Question

For the circuit shown in the figure, the potential difference across each of the four batteries $B_1,B_2,B_3$ and $B_4$ respectively will be:

• A. $4\text{V},0\text{V},8\text{V},8\text{V}$
• B. $4\text{V},0\text{V},9\text{V},6\text{V}$
• C. $4\text{V},1\text{V},8\text{V},7\text{V}$
• D. $4\text{V},0\text{V},7\text{V},1\text{V}$

Answer 1

The correct option is D $4\text{V},0\text{V},7\text{V},1\text{V}$

From the circuit shown in the figure, we can observe that battery $B_1$ is connected in open branch, thus no current will flow through them.

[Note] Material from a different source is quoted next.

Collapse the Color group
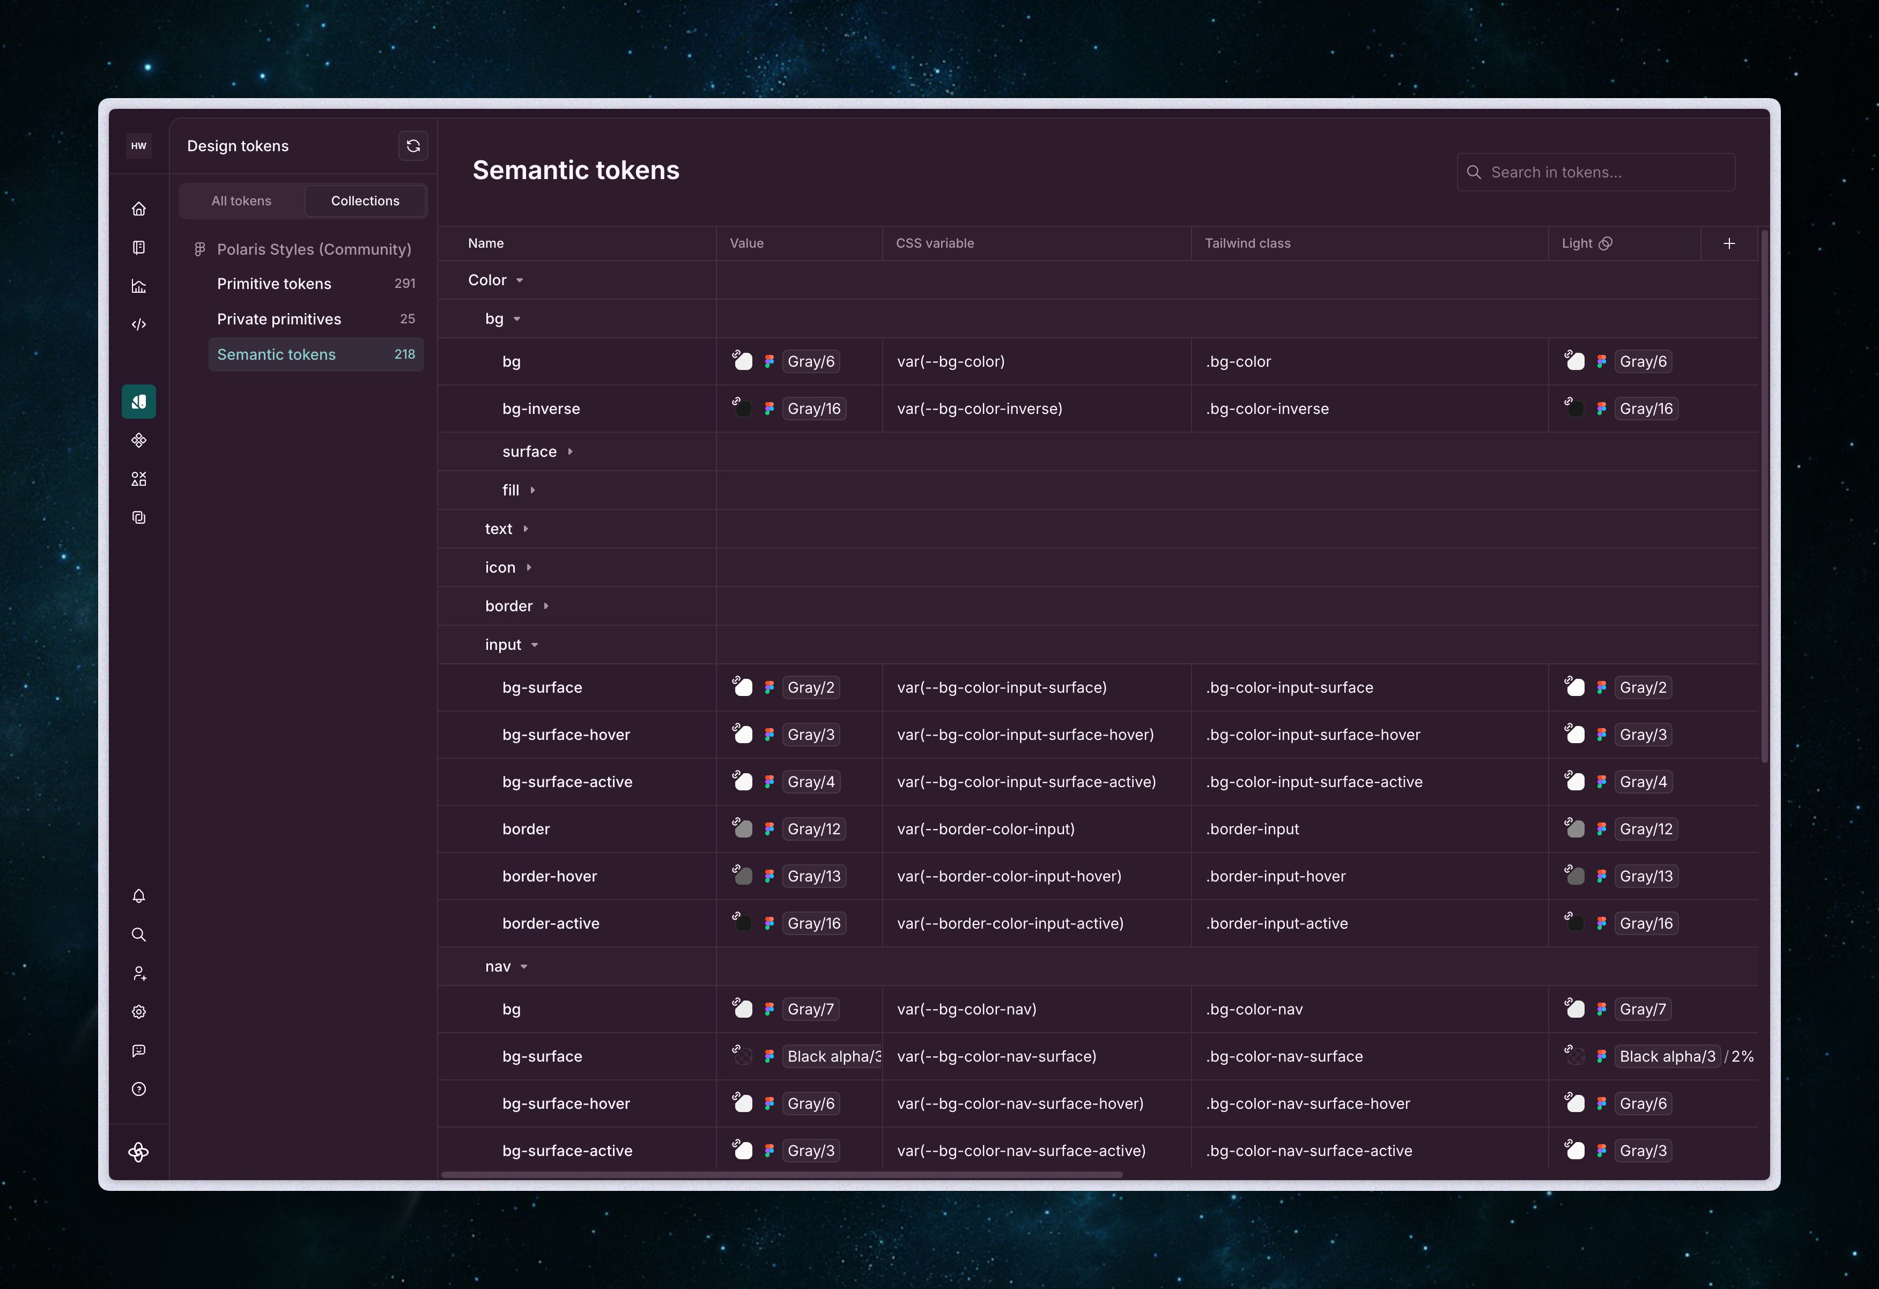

So, potential difference across $B_1=\text{EMF of}{B}_1$

$\therefore V_1=4\text{V}$

Battery $B_2$ is short-circuited, hence the potential difference across will be zero.

$\therefore V_2=0$

Here, only battery $B_3$ and $B_4$ forms a closed circuit.


From above diagram,

$E_{net}=10+5=15\text{V}$

Current in circuit,

$i=\frac{E_{net}}{R_{eq}}=\frac{15}{2+2+1}=3\text{A}$

Thus, for potential difference across $B_3$,

$V_a-10+i\left(1\right)=V_d$ (From KVL)

Or, $V_a-V_d=10-i=10-3$

Or, $V_3=7\text{Volt}$

Similarly, for battery $B_4$,

$V_b-i\left(2\right)+5=V_c$

$\Rightarrow V_b-V_c=5-2i=5-6=-1$

Or, $V_c-V_b=1\text{V}$

$\therefore V_4=1\text{Volt}$

Hence, option $\left(d\right)$ is correct.